- **SUPPLIED RECORDS**
......
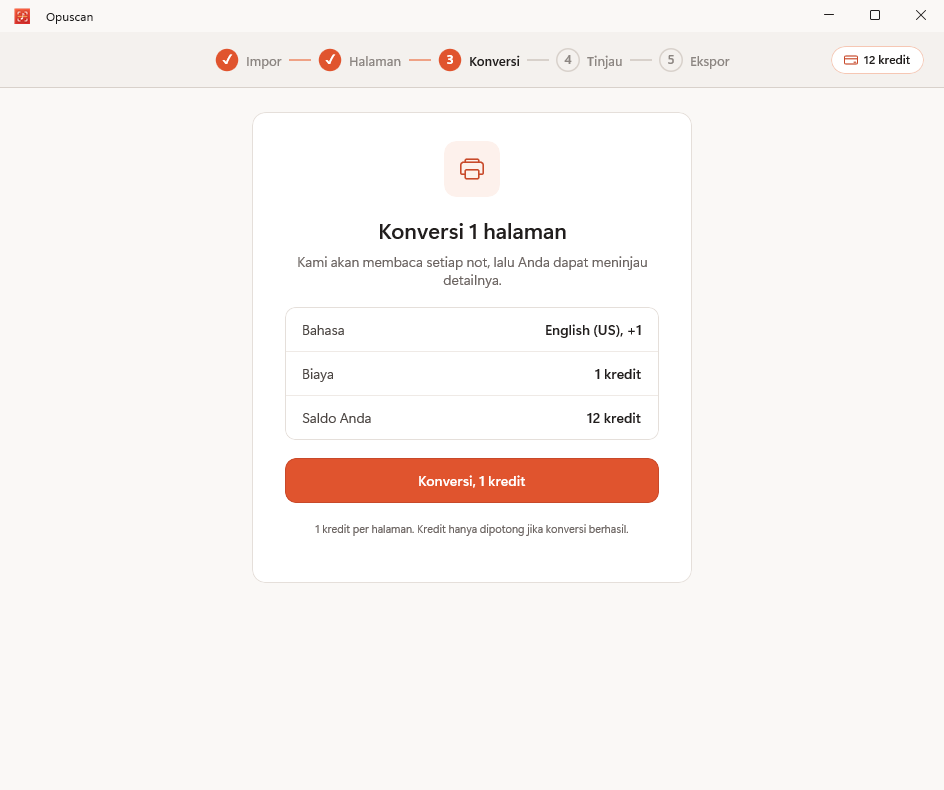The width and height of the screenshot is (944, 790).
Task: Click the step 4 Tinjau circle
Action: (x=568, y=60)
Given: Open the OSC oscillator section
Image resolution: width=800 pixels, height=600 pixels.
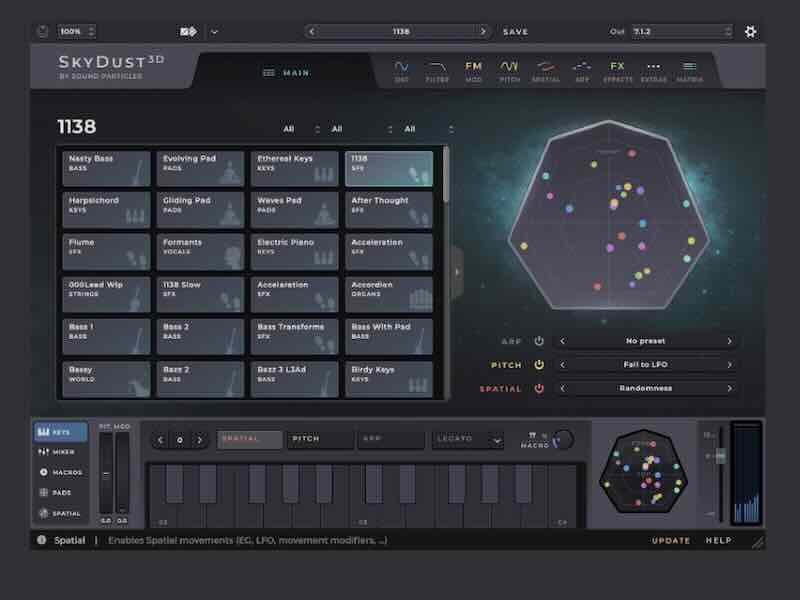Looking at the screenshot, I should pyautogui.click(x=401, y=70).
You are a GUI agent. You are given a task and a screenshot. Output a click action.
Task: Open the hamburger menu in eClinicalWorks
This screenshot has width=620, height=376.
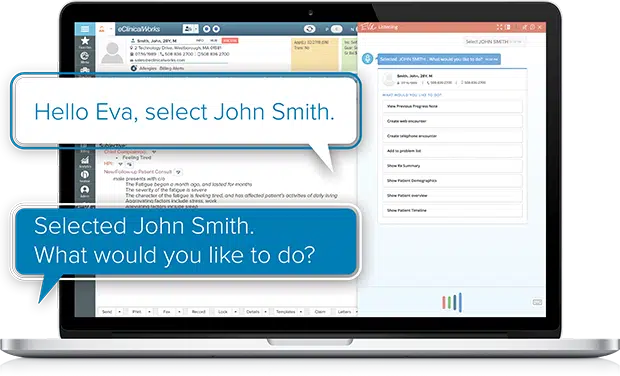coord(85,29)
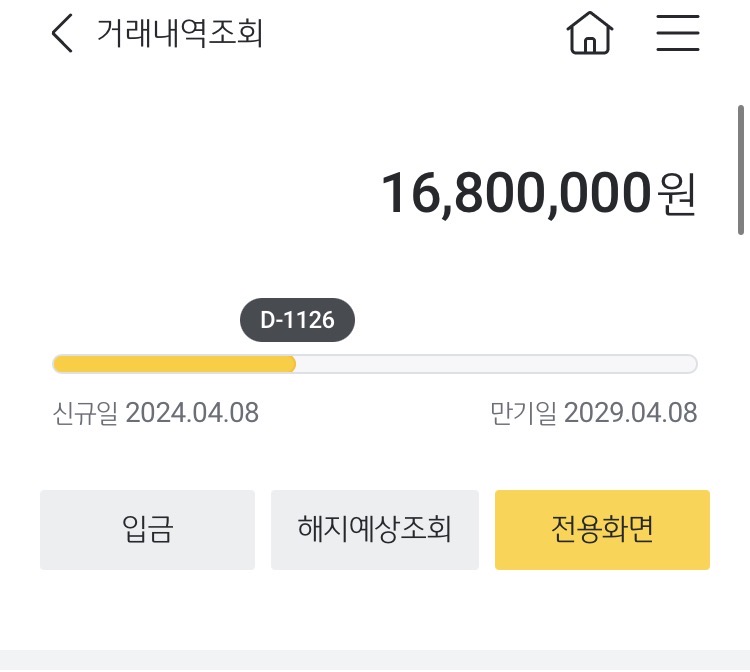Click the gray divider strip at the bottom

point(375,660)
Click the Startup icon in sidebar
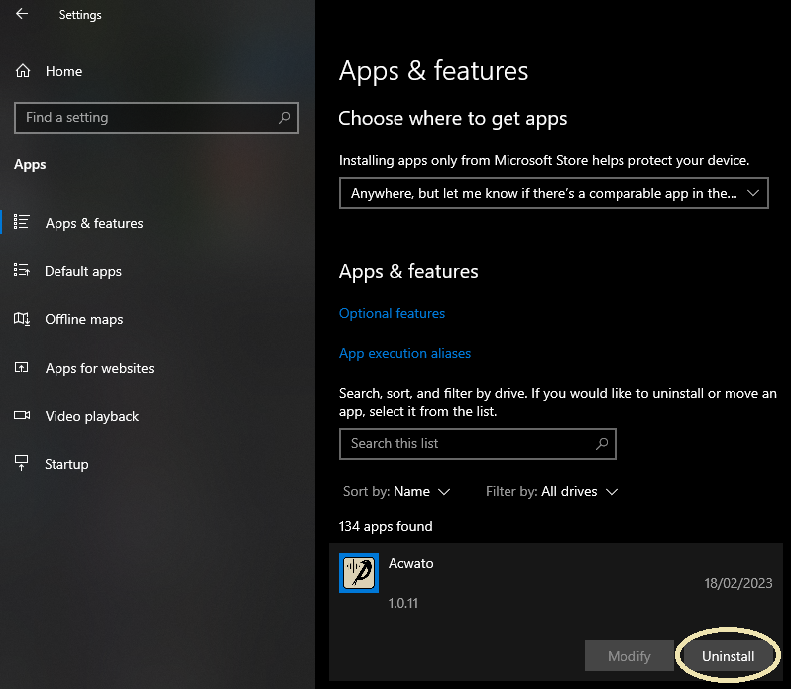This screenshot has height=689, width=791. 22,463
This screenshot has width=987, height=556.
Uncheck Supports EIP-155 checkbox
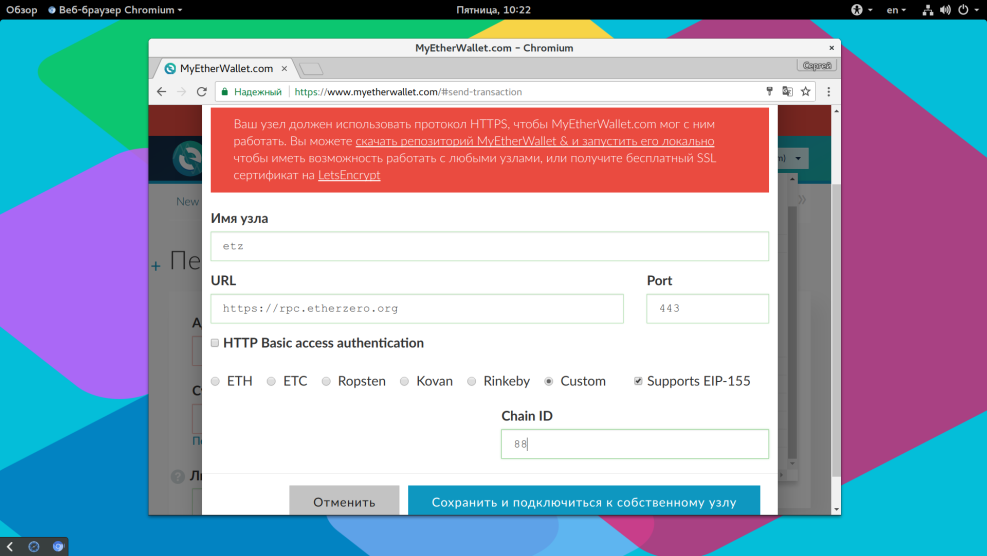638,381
......
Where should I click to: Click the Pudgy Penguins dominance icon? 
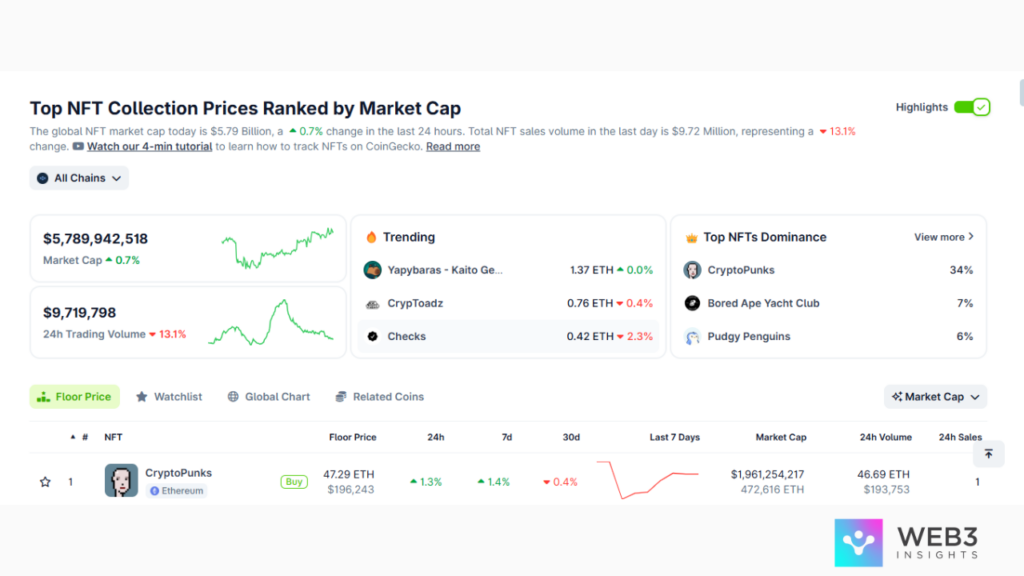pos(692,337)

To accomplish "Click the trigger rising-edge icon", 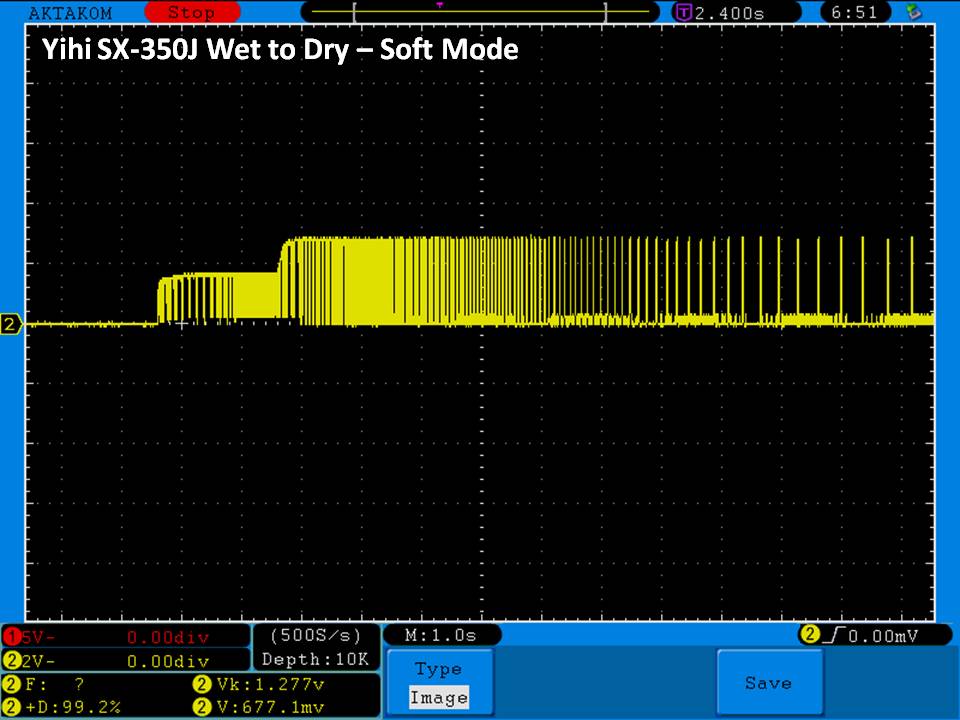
......
- **WORK TO BE COMPLETED**
Please transcribe exactly the part of the records that opens with the line containing "Where should I" and closes with the line containing "the trigger rising-edge", both ends included, and leave out the pictures.

- **EXERCISE ANSWER**
Where should I click to: Click the Pudgy Penguins dominance icon? 
pos(692,337)

To accomplish "Click the trigger rising-edge icon", 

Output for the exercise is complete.